Tuesday 19 March 2019

Stage: A dance to remember

Goodbye Norma Jeane
by Liam Burke • dir Robert McWhir
Above the Stag, Vauxhall • from 16.Mar-7.Apr.19

Essentially a one-man show set over one day, this clever, involving play unfolds as a backstage Hollywood version of A Christmas Carol in which a hungover choreographer is visited by the spirits of seven stars from the studios' golden age. Rooted in a true story, the play inventively weaves in a series of classic dance moves, exploring the magic of the movies from an angle that's initially fascinating and ultimately deeply moving.

The play centres on Jack Cole (Tim English), the creator of theatrical dance as we know it, who on 5th August 1962 is holding a pool party in his West Hollywood home. Then he hears the news that Norma Jeane, aka Marilyn Monroe, has been found dead. As he reminisces about working with her on various film projects, his muses drop in to see him: Gwen Verdon, Betty Grable, Lana Turner, Ann Miller, Jane Russell, Rita Hayworth and Norma Jeane herself (all played by Rachel Stanley). What follows is a series of conversations that include fragments of songs and dance numbers, as Jack walks through his career in the context of Hollywood history.

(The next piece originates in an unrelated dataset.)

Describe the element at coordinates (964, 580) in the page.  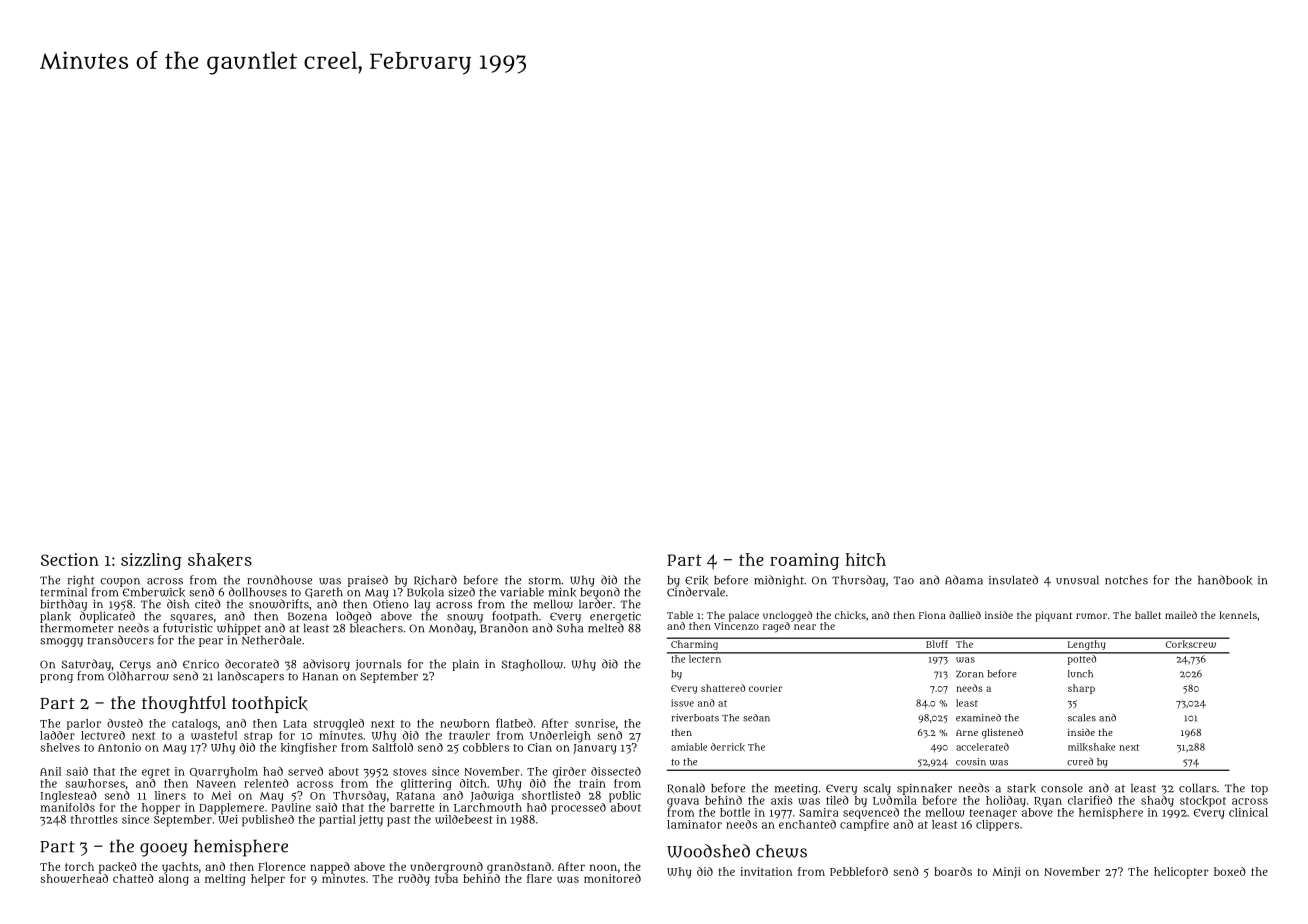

English & Stanley (as Verdon)
Notably for a play with such a heightened premise, this production is remarkably understated. English plays the character with earthy sensitivity, recounting Jack's story conversationally, never indulging in arch melodrama while quietly revealing his chemistry with each of these larger-than-life divas. And Stanley's performance is a marvel of subtle detail that brings each woman vividly to life, with both personality quirks and exhilarating choreography (Verdon is the highlight, and Grable is particularly fabulous).

It of course helps that writer Burke has carefully researched this story while Above the Stag fully invests in the set, lighting, costumes and wigs, all of which bracingly ground the fantasy. And the show's choreography is carefully recreated from routines Cole created for these icons, exploring the very nature of artistic invention and legacy.

The result is a provocative, expertly underplayed drama that pulls the audience into a carefully recreated version of faded old-world glamour. Watching it, we are entranced by each visitation as it evokes yet another indelible movie memory. Then Jack's never-sentimentalised journey into grief makes the play itself unforgettable.